Let’s look at some simple rules that can benefit your business:
- Naming conventions – define what each field should be called. ‘Forename’, for example, will be captured by different suppliers as ‘Firstname’, ‘First name’ or ‘First_name’. Ask for fields to be supplied with names that conform with your policy. Where suppliers are unable to conform, document the differences and ensure all who are concerned are aware of this divergence. Alternatively, your ETL product may allow for aliases to be used e.g., define the field as ‘First_name’ but with an alias of ‘Forename’. Thus, when the field is supplied as ‘Forename’, it’ll automatically map to the ‘First_name’ field.
- Minimum data requirements – missing or incomplete data attributes cause issues to downstream processes. This covers a broad range of business areas, such as call handlers, digital teams, data management, point of sale etc. Entity management software (single customer/supporter view) relies on many attributes to identify matching criteria across records and, when these are present and correct, leads to an accurate, compliant and trusted dataset. Here are a couple of examples of this. Firstly, capture full names rather than just initials. And, when capturing email addresses, also capture name attributes, not just email addresses – the classic email matching conundrum!

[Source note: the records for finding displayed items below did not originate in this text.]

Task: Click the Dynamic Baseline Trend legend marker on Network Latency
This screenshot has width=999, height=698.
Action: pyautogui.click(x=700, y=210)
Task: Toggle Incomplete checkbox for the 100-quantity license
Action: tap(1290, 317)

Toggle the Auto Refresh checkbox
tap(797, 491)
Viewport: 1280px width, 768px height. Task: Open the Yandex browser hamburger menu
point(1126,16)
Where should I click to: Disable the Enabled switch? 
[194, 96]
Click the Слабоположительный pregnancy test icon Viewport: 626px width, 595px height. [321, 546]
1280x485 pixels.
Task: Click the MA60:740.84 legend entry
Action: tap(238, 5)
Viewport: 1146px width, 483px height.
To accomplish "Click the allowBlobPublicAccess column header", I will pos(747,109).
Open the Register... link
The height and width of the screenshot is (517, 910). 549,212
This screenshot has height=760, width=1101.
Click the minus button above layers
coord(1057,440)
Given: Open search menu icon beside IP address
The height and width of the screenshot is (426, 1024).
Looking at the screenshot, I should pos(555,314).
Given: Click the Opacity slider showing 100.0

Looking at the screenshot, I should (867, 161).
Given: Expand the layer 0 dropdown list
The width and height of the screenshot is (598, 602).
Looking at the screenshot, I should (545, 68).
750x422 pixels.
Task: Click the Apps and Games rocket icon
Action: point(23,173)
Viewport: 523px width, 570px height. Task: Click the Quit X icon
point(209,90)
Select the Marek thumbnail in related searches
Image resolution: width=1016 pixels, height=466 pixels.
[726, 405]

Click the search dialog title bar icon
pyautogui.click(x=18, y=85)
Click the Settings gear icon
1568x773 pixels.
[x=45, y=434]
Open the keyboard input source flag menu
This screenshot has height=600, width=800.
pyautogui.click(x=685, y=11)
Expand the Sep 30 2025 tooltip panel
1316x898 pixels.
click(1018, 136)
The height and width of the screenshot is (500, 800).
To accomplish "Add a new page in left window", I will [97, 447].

- Permitted values – this is a simple example, but if it’s a postcode field, then stipulate that it contains a postcode. Wherever possible, validation of the value should be configured at the source. Of course, international data must be considered too. Another common scenario around permitted values of data capture relates to consent and ensuring it’s collected and stored correctly. Historically, one feed may have collected data as an opt-in and another as an opt-out, but both with a yes and no option, which conflict when put together. Standardising the values as much as validating them is important. Ideally, all data capture points would implement the same standards and capture consistent values, but these aren’t always within the control of the receiving organisation. The pain point is, therefore, often accepted to be at the point of standardisation. In some cases, we’ve seen recoding of the historical data, although this needs to be done with care and full awareness of all data users.
- Change control/management – an obvious item to point out. Amendments to existing feeds must be developed and tested before being allowed anywhere near your live environment.
If the above rules are scoped out, implemented and adhered to, the need for human interaction to fix data will be massively reduced if not (in some cases) completely removed. The benefits will be felt right across your business, ranging from the data team who are constantly fixing issues to the teams responsible for selections, analysis and reporting projects. They’ll be able to spend less time QA-ing and validating the results and build trust in the dataset available.